Problems to work on.
a) In the thread about a garage faucet, which room shares a wall with the garage?
b) Write out the stretch of the garage faucet thread from "## Mike Finley" through "(Jun 1, 2004)", word for word.

# Hot and cold water in the garage



## Mike Finley (Apr 28, 2004)

I have a customer who is requesting I provide them as part of another project while I am there a hot and cold faucet in the garage so they can wash their cars, dogs, maybe kids? in comfort.

Their laundry room shares a common wall of the garage so the plumbing could be run from the laundry room into the garage pretty easily by opening up the garage side of the wall. 

The homeowner is pretty particular so they expect a nice finished look and not just some jury rigged spigot sticking out of the wall. Any ideas how to make it look really nice?


----------



## Tom R (Jun 1, 2004)

Mike Finley said:


> I have a customer who is requesting I provide them as part of another project while I am there a hot and cold faucet in the garage so they can wash their cars, dogs, maybe kids? in comfort.
> 
> Their laundry room shares a common wall of the garage so the plumbing could be run from the laundry room into the garage pretty easily by opening up the garage side of the wall.
> 
> The homeowner is pretty particular so they expect a nice finished look and not just some jury rigged spigot sticking out of the wall. Any ideas how to make it look really nice?

Data lines.
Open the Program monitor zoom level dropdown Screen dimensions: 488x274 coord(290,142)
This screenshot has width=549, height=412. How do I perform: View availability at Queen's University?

Answers per task.
a) The laundry room.

b)
## Mike Finley (Apr 28, 2004)

I have a customer who is requesting I provide them as part of another project while I am there a hot and cold faucet in the garage so they can wash their cars, dogs, maybe kids? in comfort.

Their laundry room shares a common wall of the garage so the plumbing could be run from the laundry room into the garage pretty easily by opening up the garage side of the wall. 

The homeowner is pretty particular so they expect a nice finished look and not just some jury rigged spigot sticking out of the wall. Any ideas how to make it look really nice?


----------



## Tom R (Jun 1, 2004)